◆ PROBLEM TO WORK ON ◆
Line by line, check the data for the string "computer" and state how many lines have it, nothing more.

** LISTED ENTRIES follows **

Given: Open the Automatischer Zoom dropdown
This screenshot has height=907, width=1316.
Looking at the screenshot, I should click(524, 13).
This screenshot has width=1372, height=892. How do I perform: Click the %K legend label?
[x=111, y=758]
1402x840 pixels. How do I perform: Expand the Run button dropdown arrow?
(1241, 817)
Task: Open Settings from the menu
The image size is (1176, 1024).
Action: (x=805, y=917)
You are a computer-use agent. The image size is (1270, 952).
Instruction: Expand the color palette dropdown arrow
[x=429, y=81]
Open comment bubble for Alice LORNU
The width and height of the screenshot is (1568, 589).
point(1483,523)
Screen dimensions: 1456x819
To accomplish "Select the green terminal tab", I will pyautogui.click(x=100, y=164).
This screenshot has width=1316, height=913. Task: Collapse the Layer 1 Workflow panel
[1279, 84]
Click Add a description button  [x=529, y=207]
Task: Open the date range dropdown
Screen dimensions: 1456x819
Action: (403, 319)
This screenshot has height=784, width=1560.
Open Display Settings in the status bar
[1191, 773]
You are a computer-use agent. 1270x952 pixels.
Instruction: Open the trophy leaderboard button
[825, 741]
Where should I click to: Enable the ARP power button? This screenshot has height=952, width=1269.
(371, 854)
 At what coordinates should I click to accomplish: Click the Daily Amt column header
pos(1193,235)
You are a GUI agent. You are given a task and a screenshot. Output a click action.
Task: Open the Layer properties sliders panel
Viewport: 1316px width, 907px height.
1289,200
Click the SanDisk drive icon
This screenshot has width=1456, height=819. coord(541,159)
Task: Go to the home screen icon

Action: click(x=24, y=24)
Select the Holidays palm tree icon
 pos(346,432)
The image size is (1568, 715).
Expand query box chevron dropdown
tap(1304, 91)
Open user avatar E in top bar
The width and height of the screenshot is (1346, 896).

** End of LISTED ENTRIES **

◆ EXERCISE RESULT ◆
2